Three U.S. Democratic Senators on Friday raised concerns over the possibility that President Donald Trump's administration will permanently shelve the "fiduciary rule," aimed at preventing brokers from recommending inappropriate retirement investments.
The most senior Democrat on the Senate committee overseeing pensions, Washington's Patty Murray, and two of the party's liberal stars who advocated for the rule, Cory Booker and Elizabeth Warren, wrote to newly confirmed Labor Secretary Alexander Acosta about reports that he was looking for a way to freeze the rule and make it "stick."
Earlier this month, the National Association of Plan Advisors cited Acosta as saying he was seeking the long-term freeze in a meeting with Republican Senator Tim Scott, of South Carolina. He added that he was in constant communication with the White House and "recognized the urgency of the situation," the group said in a blog post citing a "communication from Scott's office."
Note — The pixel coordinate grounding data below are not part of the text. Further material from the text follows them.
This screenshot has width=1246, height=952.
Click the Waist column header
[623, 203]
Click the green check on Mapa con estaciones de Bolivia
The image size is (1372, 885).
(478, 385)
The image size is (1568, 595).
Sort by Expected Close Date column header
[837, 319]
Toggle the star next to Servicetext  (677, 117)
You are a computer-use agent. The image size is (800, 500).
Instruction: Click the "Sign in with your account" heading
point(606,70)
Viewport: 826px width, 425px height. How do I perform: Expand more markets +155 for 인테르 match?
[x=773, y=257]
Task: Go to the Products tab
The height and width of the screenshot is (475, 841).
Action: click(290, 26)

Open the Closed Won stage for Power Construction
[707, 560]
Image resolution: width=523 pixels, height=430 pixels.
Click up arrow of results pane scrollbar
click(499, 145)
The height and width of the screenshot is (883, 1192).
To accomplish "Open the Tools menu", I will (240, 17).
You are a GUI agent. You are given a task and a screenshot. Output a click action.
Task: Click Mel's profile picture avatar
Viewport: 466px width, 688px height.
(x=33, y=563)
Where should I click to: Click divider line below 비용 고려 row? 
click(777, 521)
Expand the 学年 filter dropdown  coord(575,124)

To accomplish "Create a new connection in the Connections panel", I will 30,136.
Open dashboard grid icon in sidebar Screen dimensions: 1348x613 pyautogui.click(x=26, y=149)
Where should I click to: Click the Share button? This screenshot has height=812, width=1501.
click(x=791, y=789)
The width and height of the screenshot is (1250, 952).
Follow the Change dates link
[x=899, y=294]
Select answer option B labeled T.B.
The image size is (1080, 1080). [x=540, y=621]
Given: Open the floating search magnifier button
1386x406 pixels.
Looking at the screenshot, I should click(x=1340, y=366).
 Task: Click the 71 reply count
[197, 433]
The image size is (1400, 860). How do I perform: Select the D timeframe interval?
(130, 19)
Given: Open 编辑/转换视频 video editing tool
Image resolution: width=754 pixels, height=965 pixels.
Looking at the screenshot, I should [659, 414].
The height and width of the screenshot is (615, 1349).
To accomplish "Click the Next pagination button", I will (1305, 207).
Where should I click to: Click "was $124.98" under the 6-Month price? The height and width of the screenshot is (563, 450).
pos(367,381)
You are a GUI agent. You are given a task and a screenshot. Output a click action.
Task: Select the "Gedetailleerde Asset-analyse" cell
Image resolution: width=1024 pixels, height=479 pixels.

Scott's spokeswoman Michele Exner told Reuters she did not know what the two discussed in their meeting, what Acosta had said, or anything about the communication cited.
Labor Department Spokeswoman Jillian Rogers said she would ask Acosta, currently in Germany, about the conversation and if permanently paralyzing the rule was a department priority.
Approved last year under former President Barack Obama, a Democrat, the rule was intended to ensure that financial advisers put their clients' interests first, and to protect consumers from buying unnecessary investment products that line brokers' pockets.
Heavily criticized by Wall Street and Republicans for potentially raising the cost of investment advice, the rule has faced a rocky time becoming effective, with Trump last month delaying its enactment date, originally April 10, for 60 days. Trump has also ordered a review of the rule.
"Instead of meeting with all stakeholders and considering multiple points of view, you appear to have prejudged the outcome of the review," the senators wrote in a copy of the letter seen by Reuters. They said an analysis accompanying the rule's release that found conflicts of interest would cost those saving for retirement $17 billion annually.
They warned there are "steep legal standards" that the Labor Department would have to meet to "justify further delaying, substantially revising, or rescinding this rule."